A story from the neighborhood of El 23 de Enero in Caracas is emblematic of such progressive trends. El 23 de Enero neighborhood has a history of social consciousness and rebellion; as a poor, working class neighborhood, El 23 de Enero was marked by the police as a dangerous area, whose residents should be controlled and repressed. During conservative presidencies, the local police station was a place of torture and imprisonment for many leftist community leaders. After decades of state violence, and following the election of Chávez, the community was able to reclaim and transform this center of police repression. Juan Contreras, a radio producer, leader in the community organization Coordinador Simón Bolívar, and long-time resident of the neighborhood, told me how he and his compañeros took over the police station—for decades an outpost for crackdowns on leftist organizing—and transformed it into a community radio station and cultural center.
“This place was a symbol of repression,” Contreras explained to me in the studio, which smelled like fresh paint. “So we took that symbol and made it into a new one.” He continued: “It is evidence of the revolution made by us, the citizens. We can’t hang around waiting for the revolution to be made for us; we have to make the changes.” The station receives state funding, but community members fought hard for permission to reclaim the police station by occupying the building without permission. El 23 de Enero’s victories are examples of how Venezuelan movements worked with the Chávez administration by demanding attention through direct action, and then working with subsequent state support.
The tactic used in El 23 de Enero of seizing upon the opportunities and space provided by the Chávez government, while also maintaining grassroots autonomy and momentum from below, is the foundation of many of the hopeful social changes going on in Venezuela today. Communal councils offer an interesting look into some of the participatory aspects of the Bolivarian process. They were created by the government in 2006, and thousands of them exist across the country today. The councils work to solicit funding from the government, begin social projects, programs, and missions in their community, and deal with issues like the management of local health and water projects. Long-time Venezuelan activist Alfonso Olivo believed the communal councils were “the most revolutionary measure that this government has taken” due to their transfer of power from mayors and governors to the ordinary citizens in the councils. “The people are capable [of social planning] by themselves, without the involvement of the state or the bureaucratic officials,” he explained in the excellent edited collection of interviews Venezuela Speaks! Voices From the Grassroots.
Communal councils in Venezuela show the fascinating push and pull that emerges where the state creates structures and projects that build community bonds. The councils are sometimes autonomous from, or even antagonistic toward, the Bolivarian state and party. The Chávez administration organized the councils in ways that encourage community involvement. Anyone over the age of fifteen can participate, and for a decision to be officially made, at least 30 percent of those in the council have to vote on it. In urban areas, councils must involve a minimum of 150 families, and around 20 families in rural areas.

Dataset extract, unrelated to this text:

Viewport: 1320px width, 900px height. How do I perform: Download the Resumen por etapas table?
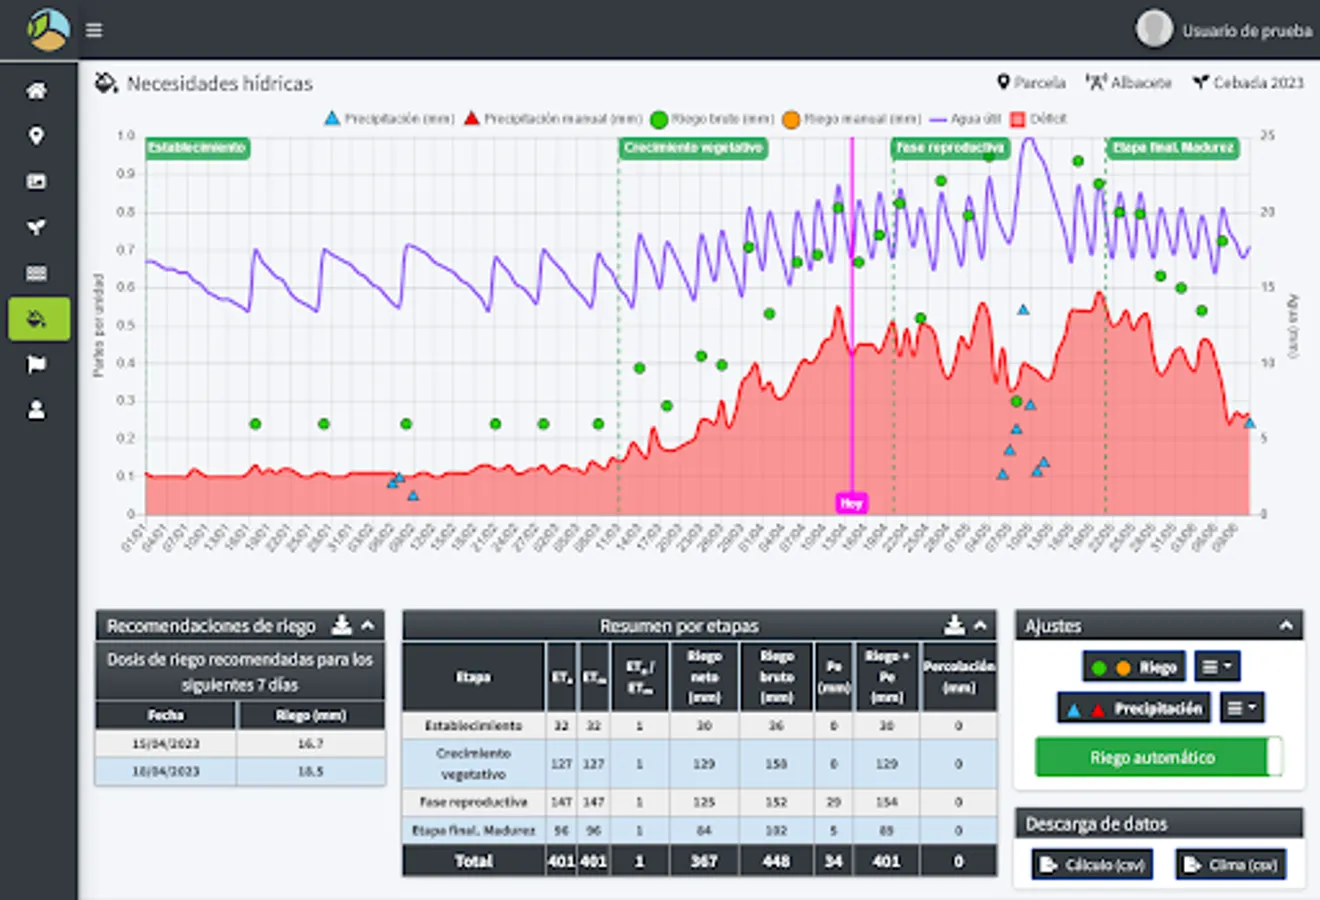[x=954, y=625]
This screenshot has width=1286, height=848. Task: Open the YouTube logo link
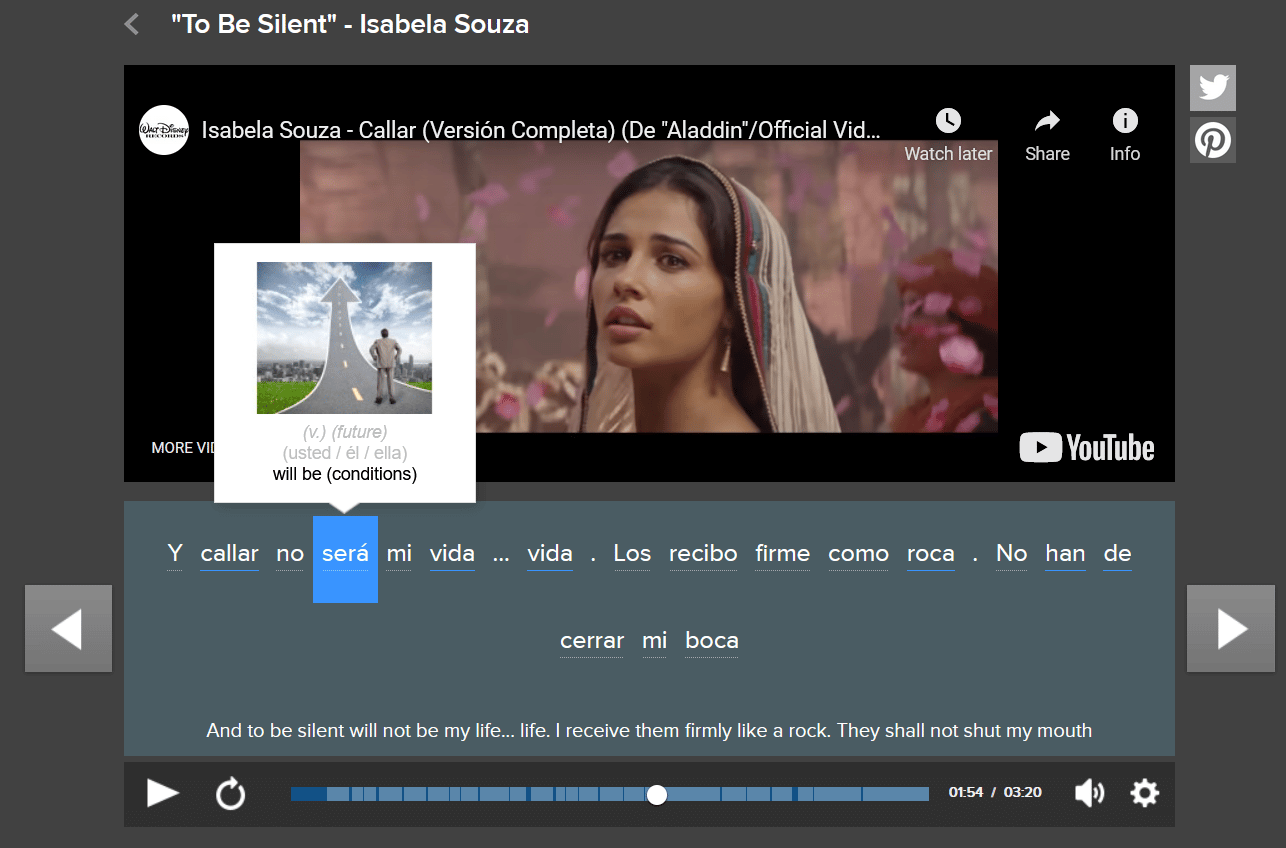click(1086, 448)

This scale means that the councils promote direct participation and are relatively easy to self-manage. When a council comes to a decision for a project, they can receive funding directly from the national government or national institutions, dispersing power away from local mayors and officials and into the hands of residents themselves.

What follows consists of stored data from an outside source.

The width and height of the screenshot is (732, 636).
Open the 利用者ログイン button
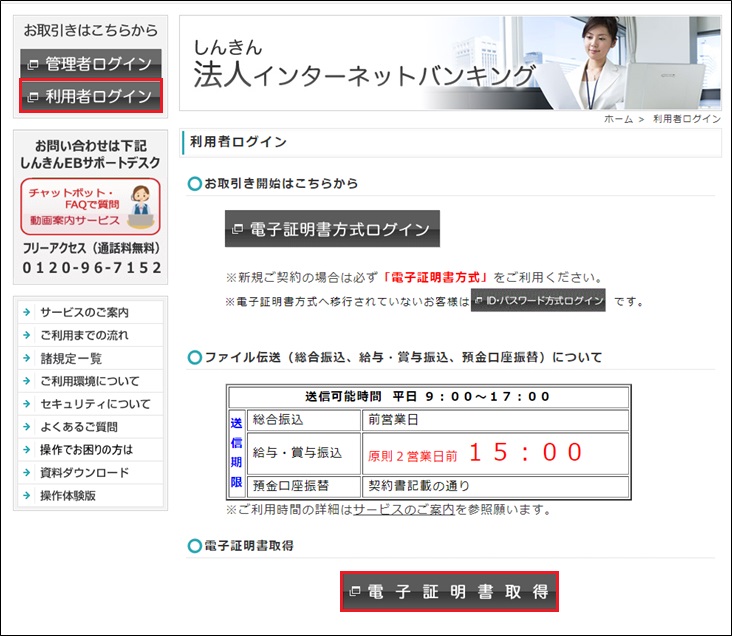[90, 96]
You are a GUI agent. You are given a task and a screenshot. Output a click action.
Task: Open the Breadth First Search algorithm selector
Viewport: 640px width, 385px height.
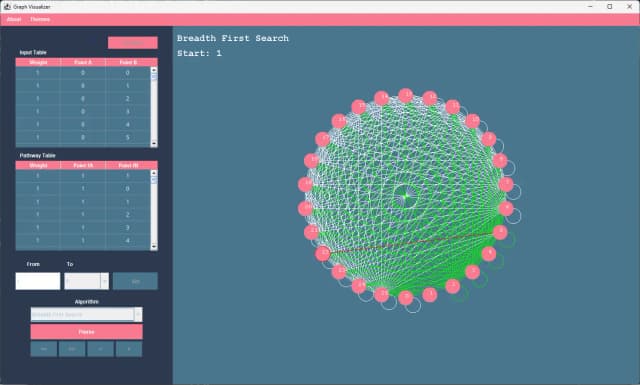click(87, 314)
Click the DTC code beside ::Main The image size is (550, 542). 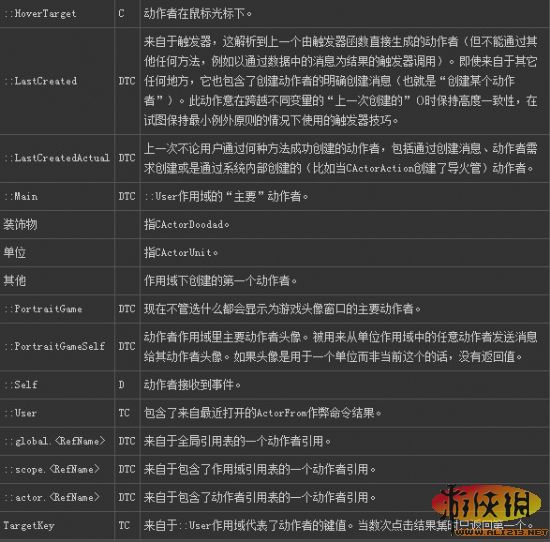(127, 196)
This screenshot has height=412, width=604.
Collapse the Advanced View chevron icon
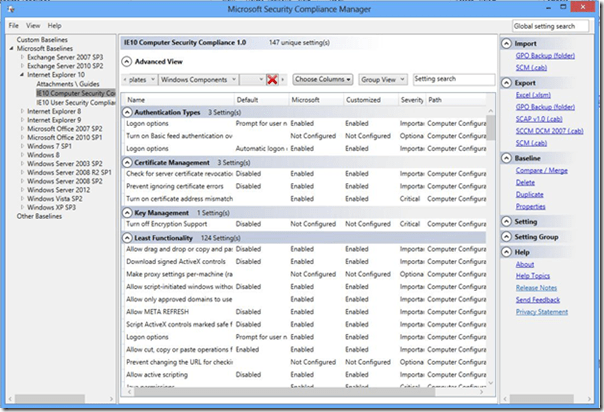click(x=127, y=61)
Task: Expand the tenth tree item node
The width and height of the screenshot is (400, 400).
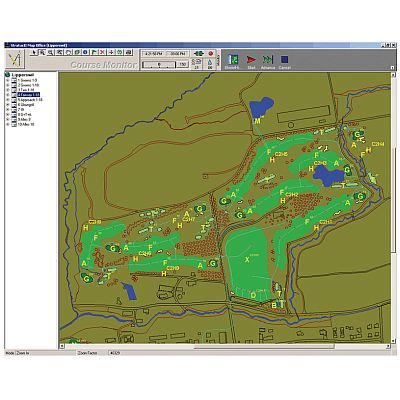Action: click(8, 124)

Communal councils have provided a check to the power of local governments, as well as a platform to demand transparency and a more efficient bureaucracy from the government. The smaller scale and local focus of these councils is essential to their functionality, helping to eliminate unnecessary bureaucracy and circumvent corrupt or unresponsive politicians.
The councils can also provide a counterweight to a more centralized state. Political scientist Sara Motta writes in Reclaiming Latin America: Experiments in Radical Social Democracy that the communal councils “are an attempt to create a new set of state institutions that bypass the traditional state, and distribute power in a democratic and participatory manner.” The elasticity of the relationship between the grassroots and the state is tested here through a public empowered by state-created institutions—institutions that citizens can then use to challenge the traditional state if necessary.

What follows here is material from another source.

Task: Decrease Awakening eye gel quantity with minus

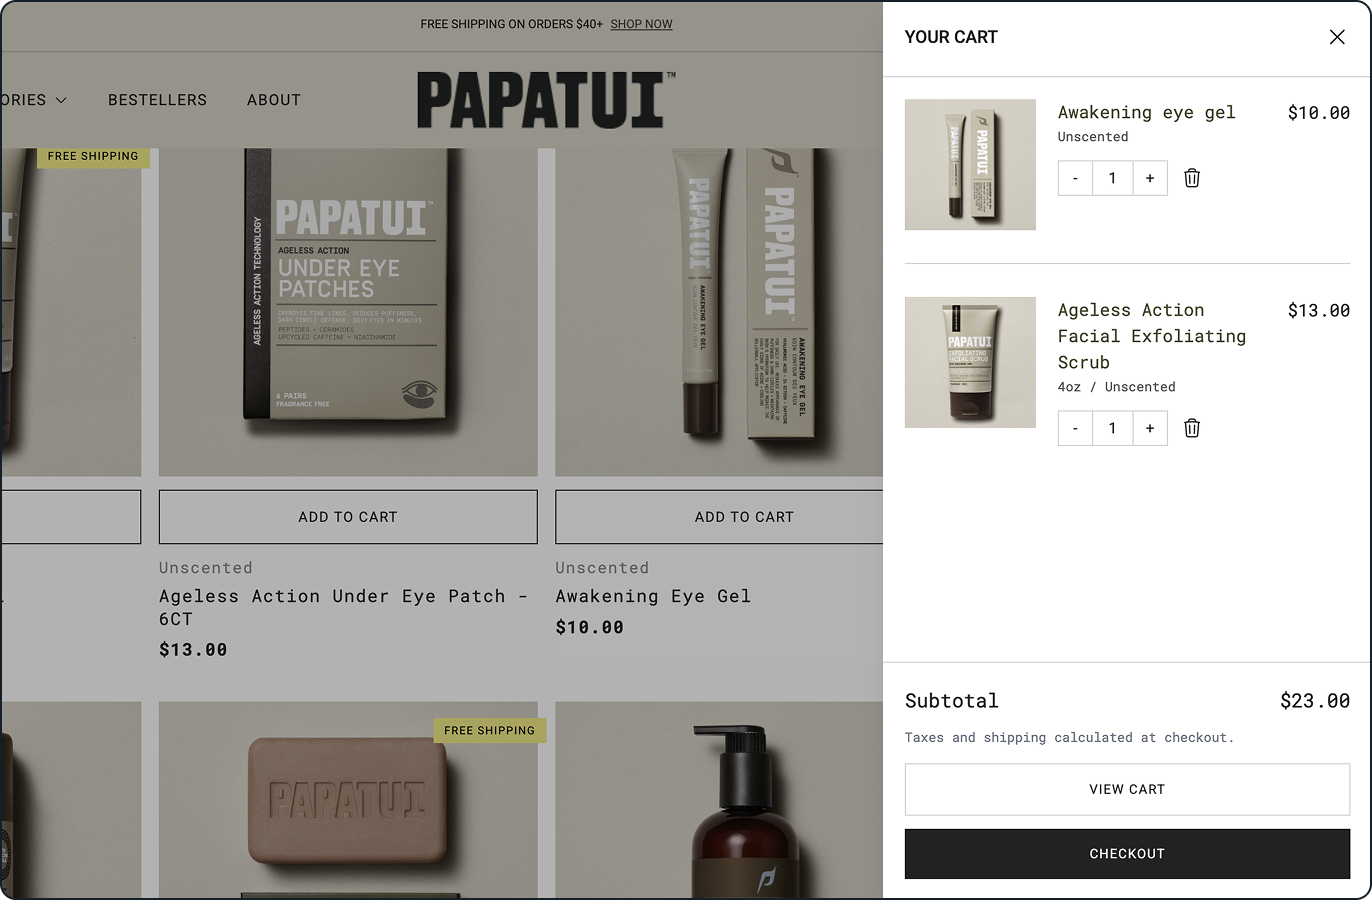Action: tap(1075, 178)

The balancing act between remaining autonomous from the state and engaging it is described by council participant Edenis Guilarte in Reclaiming Latin America, “We must obtain the tools to be able to struggle against the bureaucracy and search for a way to get rid of leaders who want to control us, look to maintain their own power, and who divide the community.” In this sense, the councils can be a tool of emancipation. “What we are doing,” Guilarte explained, “is training, creating consciousness, which is a process that goes beyond repairing a road, obtaining a service, enabling access to water. It’s a macro process, a process of social change, a fight over ideas and practice.” The social bonds created by working on development projects through these state-created institutions can supersede the immediate goals of the actual project.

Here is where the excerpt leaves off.